Your answer should consist only of the lines from the line containing "Task: Click the Bengkel Pintar logo icon" through the last line below, each repeated exactly.
++++ SOURCE MATERIAL
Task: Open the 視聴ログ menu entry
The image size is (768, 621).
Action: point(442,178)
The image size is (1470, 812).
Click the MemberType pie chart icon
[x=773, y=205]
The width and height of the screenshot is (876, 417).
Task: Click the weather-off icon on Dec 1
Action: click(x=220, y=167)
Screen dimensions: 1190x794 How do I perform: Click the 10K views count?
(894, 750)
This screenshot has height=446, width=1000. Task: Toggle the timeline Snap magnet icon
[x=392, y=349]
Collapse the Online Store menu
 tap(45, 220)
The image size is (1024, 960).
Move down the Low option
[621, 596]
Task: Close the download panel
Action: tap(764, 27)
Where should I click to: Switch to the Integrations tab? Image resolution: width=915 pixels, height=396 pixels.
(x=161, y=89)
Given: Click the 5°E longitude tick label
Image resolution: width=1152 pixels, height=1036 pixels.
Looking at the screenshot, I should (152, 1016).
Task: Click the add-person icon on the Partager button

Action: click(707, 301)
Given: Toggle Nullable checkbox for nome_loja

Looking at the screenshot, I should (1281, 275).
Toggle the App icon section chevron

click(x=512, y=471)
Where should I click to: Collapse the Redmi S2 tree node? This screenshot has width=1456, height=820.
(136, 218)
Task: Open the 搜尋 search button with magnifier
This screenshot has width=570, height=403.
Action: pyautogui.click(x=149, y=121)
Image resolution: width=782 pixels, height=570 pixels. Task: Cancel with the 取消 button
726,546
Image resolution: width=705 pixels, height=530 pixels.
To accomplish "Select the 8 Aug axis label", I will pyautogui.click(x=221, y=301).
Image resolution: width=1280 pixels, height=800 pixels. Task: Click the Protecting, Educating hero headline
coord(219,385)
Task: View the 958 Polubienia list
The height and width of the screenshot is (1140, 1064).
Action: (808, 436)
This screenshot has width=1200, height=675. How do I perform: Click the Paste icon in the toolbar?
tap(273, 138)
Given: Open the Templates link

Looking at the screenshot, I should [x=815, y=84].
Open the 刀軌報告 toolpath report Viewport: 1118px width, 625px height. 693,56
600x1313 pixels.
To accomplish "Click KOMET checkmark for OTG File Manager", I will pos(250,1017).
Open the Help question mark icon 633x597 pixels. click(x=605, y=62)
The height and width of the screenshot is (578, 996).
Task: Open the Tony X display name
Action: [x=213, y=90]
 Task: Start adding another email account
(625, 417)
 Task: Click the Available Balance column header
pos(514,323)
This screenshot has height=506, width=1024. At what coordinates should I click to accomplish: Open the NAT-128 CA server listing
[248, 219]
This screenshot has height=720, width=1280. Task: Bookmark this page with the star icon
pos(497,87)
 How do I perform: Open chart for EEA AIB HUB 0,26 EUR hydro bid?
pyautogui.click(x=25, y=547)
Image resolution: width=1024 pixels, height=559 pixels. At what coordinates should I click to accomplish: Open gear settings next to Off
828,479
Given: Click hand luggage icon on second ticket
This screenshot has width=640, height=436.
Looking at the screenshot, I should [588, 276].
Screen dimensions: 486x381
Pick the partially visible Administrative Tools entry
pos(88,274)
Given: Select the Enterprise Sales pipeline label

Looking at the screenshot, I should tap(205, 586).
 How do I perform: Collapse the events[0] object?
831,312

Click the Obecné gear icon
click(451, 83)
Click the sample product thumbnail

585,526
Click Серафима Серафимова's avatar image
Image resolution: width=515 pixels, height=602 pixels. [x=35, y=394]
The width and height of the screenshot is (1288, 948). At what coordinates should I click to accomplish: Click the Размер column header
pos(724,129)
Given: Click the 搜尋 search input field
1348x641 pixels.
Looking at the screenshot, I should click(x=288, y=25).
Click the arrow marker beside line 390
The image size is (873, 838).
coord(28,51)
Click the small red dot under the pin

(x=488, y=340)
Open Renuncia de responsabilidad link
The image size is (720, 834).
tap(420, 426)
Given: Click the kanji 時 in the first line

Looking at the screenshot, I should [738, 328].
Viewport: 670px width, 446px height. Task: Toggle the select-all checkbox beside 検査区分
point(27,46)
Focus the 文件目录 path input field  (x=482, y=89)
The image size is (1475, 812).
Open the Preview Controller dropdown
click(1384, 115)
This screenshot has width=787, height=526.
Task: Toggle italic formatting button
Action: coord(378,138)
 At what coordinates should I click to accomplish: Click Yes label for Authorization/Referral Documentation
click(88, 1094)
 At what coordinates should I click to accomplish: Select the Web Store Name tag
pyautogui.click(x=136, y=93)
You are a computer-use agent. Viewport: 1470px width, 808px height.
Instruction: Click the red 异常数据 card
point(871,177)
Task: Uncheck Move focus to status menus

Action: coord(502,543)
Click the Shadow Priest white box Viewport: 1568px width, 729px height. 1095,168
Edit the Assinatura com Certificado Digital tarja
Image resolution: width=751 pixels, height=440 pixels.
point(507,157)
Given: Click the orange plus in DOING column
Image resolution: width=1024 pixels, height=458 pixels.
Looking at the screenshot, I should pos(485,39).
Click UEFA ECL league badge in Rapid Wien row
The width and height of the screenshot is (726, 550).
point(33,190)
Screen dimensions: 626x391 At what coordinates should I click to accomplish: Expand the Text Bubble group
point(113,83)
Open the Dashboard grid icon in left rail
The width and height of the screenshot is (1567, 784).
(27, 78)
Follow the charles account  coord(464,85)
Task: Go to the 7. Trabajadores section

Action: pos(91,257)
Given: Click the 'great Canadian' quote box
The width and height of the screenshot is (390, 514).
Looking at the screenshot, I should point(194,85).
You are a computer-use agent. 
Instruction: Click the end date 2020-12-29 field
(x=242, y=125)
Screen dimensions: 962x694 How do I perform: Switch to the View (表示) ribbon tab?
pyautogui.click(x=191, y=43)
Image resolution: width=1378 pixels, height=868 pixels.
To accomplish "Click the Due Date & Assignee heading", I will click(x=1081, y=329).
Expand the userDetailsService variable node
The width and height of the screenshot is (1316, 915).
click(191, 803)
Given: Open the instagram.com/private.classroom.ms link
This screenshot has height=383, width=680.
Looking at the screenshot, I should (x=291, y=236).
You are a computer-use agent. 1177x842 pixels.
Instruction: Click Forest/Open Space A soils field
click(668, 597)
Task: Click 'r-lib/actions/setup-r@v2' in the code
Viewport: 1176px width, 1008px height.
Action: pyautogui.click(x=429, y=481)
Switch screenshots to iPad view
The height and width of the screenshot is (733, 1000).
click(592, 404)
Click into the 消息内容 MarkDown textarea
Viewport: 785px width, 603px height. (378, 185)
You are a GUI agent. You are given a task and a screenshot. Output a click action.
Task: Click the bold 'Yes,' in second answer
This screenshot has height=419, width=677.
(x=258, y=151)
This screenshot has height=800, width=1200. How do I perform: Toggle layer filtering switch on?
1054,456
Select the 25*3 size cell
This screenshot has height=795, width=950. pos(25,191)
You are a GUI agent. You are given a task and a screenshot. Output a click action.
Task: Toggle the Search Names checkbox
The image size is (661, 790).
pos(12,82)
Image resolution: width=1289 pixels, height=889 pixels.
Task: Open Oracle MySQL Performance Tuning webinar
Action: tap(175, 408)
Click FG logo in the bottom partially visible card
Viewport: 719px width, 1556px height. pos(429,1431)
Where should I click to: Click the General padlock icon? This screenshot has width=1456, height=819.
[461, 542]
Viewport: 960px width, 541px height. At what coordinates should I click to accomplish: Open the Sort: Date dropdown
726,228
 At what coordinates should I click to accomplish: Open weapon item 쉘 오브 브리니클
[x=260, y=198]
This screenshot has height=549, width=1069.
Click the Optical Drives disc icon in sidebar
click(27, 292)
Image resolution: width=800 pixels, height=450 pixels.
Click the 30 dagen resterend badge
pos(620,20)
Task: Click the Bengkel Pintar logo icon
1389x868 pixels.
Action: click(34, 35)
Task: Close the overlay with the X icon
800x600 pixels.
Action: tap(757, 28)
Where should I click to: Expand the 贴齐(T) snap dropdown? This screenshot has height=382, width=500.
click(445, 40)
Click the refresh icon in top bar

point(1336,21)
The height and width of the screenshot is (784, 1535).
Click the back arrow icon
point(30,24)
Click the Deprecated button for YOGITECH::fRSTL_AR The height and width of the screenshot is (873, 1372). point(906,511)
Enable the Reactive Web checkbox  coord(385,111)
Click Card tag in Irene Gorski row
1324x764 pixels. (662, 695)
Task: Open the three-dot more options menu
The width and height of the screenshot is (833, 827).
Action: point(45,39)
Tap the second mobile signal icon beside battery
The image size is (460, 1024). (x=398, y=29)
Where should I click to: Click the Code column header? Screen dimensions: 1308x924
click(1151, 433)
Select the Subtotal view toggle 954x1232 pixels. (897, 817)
++++++++
- [ANSWER BELOW]
Task: Click the Bengkel Pintar logo icon
1389x868 pixels.
Action: click(34, 35)
Task: Close the overlay with the X icon
800x600 pixels.
Action: tap(757, 28)
Where should I click to: Expand the 贴齐(T) snap dropdown? This screenshot has height=382, width=500.
click(445, 40)
Click the refresh icon in top bar

point(1336,21)
The height and width of the screenshot is (784, 1535).
Click the back arrow icon
point(30,24)
Click the Deprecated button for YOGITECH::fRSTL_AR The height and width of the screenshot is (873, 1372). point(906,511)
Enable the Reactive Web checkbox  coord(385,111)
Click Card tag in Irene Gorski row
1324x764 pixels. (662, 695)
Task: Open the three-dot more options menu
The width and height of the screenshot is (833, 827).
Action: point(45,39)
Tap the second mobile signal icon beside battery
The image size is (460, 1024). (x=398, y=29)
Where should I click to: Click the Code column header? Screen dimensions: 1308x924
click(1151, 433)
Select the Subtotal view toggle 954x1232 pixels. (897, 817)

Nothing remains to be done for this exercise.